### Goal
Return the lines unchanged, starting at the line that contains "You are a computer-use agent." and ending at the line that contains "[x=906, y=145]", with both of those lines included. Leave out the pictures.

### Data lines
----------
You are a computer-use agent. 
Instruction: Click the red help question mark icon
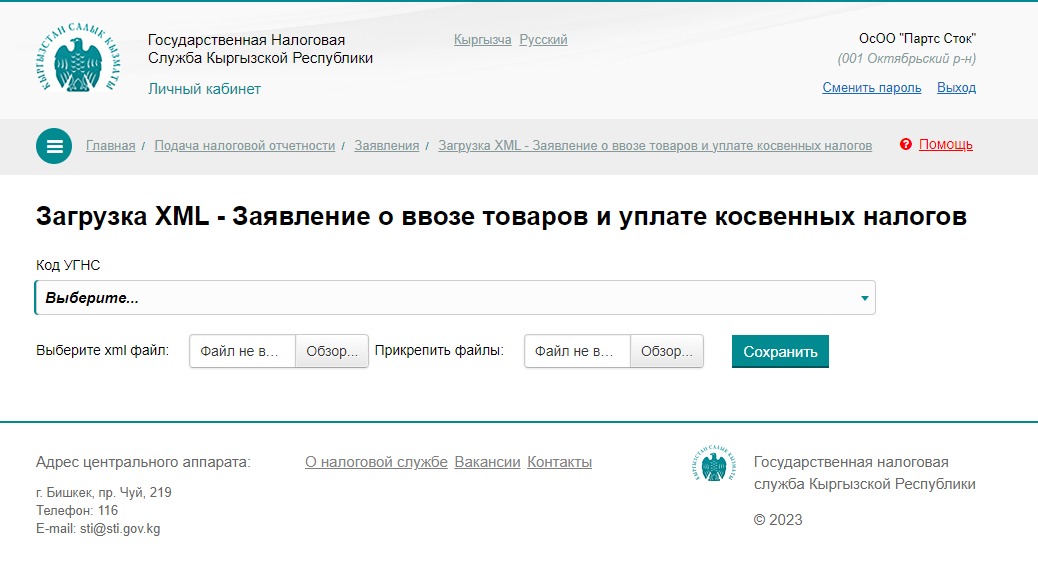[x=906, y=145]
----------
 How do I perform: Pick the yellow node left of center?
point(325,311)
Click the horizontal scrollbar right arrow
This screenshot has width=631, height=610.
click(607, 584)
----------
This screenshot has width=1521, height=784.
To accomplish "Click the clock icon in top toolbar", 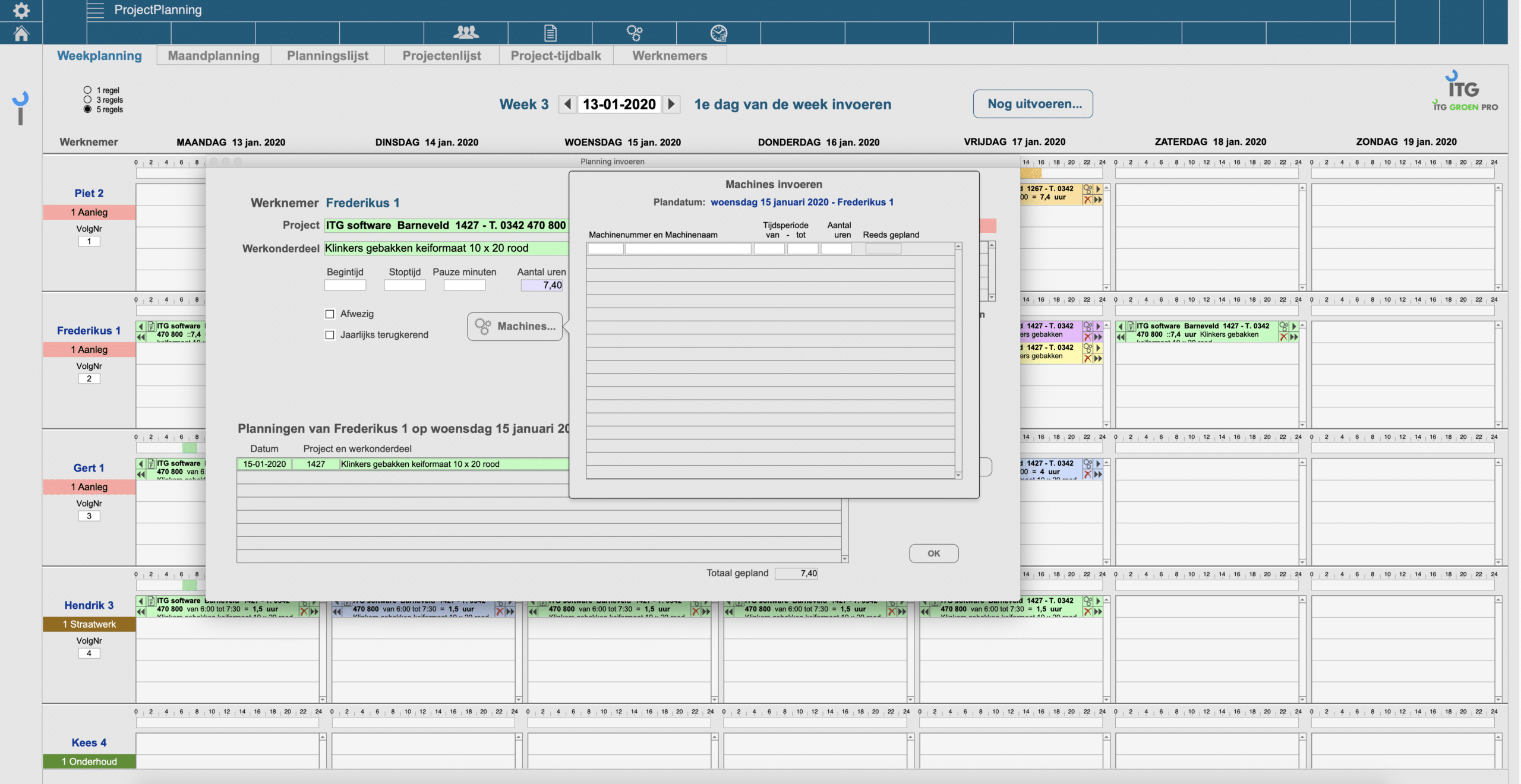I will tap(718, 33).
----------
### Final result
You are a computer-use agent. 
Instruction: Click the red help question mark icon
[x=906, y=145]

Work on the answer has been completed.